Le groupe hôtelier français Accor se retrouve au cœur d’une tempête médiatique après la publication d’un rapport du fonds spéculatif Grizzly. Ce dernier l’accuse d’être impliqué dans des activités liées à la traite d’êtres humains et d’enfants, entraînant une chute significative de son action en Bourse.
EN BREF
- Accor dément toute implication dans la traite d’êtres humains.
- Une enquête interne a été lancée pour vérifier les allégations.
- Le rapport de Grizzly évoque des réservations d’hôtels liées à des abus sexuels sur enfants.
Ce jeudi, Grizzly a affirmé que 18 hôtels Accor en Russie auraient accepté d’accueillir des orphelins ukrainiens, dans le but de les faire adopter par des familles russes. Le rapport précise que plusieurs établissements auraient assuré à l’enquêteur qu’aucune information sensible n’était transmise au siège du groupe à Issy-les-Moulineaux, ni à l’ambassade d’Ukraine.
En réaction à ces allégations, Accor a fermement réfuté toute implication dans ce type d’activités. Le PDG, Sébastien Bazin, a annoncé le lancement d’une enquête interne, mandatant un cabinet externe pour analyser la véracité des accusations portées par Grizzly.

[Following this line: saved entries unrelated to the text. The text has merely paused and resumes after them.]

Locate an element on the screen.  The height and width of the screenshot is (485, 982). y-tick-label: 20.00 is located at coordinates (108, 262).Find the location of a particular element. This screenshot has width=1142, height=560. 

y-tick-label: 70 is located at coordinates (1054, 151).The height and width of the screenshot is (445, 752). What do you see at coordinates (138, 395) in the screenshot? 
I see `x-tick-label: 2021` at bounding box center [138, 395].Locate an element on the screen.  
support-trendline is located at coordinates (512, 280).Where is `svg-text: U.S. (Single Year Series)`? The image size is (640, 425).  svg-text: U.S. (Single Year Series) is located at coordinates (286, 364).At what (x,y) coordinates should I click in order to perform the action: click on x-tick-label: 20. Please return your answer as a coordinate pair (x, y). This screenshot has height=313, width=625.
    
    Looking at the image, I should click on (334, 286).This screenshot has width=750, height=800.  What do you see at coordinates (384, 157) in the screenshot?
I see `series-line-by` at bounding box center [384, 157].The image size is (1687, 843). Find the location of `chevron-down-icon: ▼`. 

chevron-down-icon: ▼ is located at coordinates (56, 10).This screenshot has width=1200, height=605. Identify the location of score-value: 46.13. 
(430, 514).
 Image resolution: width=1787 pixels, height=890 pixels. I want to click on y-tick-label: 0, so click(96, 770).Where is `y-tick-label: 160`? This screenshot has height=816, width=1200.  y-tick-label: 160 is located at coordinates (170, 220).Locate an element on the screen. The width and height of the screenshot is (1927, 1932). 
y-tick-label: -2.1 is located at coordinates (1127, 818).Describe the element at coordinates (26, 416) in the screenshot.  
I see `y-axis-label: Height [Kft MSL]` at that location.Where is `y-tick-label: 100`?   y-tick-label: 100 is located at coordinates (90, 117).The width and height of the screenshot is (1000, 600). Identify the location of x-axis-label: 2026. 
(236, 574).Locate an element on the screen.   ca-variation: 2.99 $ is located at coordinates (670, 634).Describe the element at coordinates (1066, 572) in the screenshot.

Le groupe a promis de rendre publiques les conclusions de cette enquête.
Lors de la publication de ce rapport, l’action d’Accor a connu une chute de plus de 10 % avant de clôturer à -5,97 %, à 39,50 euros, alors que l’indice parisien CAC 40 a également enregistré une baisse de 2,03 %.
Grizzly a également avancé que des hôtels d’Accor dans plus de 20 pays auraient accepté des réservations évoquant explicitement l’exploitation et les abus sexuels sur enfants. Ces accusations, si elles s’avèrent fondées, pourraient entraîner de graves conséquences pour le groupe hôtelier, qui a affirmé qu’il prendrait toutes les mesures nécessaires et se réserve le droit d’engager des poursuites contre toute partie impliquée.
Le rapport de Grizzly fait également mention d’un lien présumé entre le PDG d’Accor et Jeffrey Epstein, un criminel sexuel notoire. S’appuyant sur un courriel datant d’août 2016, il évoque un déjeuner entre Bazin et Epstein, sans toutefois établir de lien direct entre eux. Accor a précisé que ce courriel n’établit pas de connexion tangible entre son groupe et Epstein.
En outre, le rapport aborde des réservations effectuées par Epstein dans des hôtels Accor, ainsi que des formations à des masseuses dispensées dans un établissement racheté par le groupe. Des éléments de l’affaire Strauss-Kahn, qui avait éclaboussé Accor en 2011, sont également mentionnés, rappelant les accusations portées contre l’ancien directeur général du FMI dans un hôtel du groupe à New York.
Cette série d’allégations et de révélations met Accor dans une position délicate, alors que le groupe s’efforce de clarifier sa position et de protéger son image. Dans ce contexte, les résultats de l’enquête interne seront scrutés de près par les investisseurs et l’opinion publique.
La situation actuelle soulève également des questions sur la responsabilité des grandes entreprises face à de telles accusations et sur les pratiques de transparence au sein du secteur hôtelier. Dans un monde où la réputation est essentielle, Accor devra agir rapidement et efficacement pour restaurer la confiance de ses clients et actionnaires.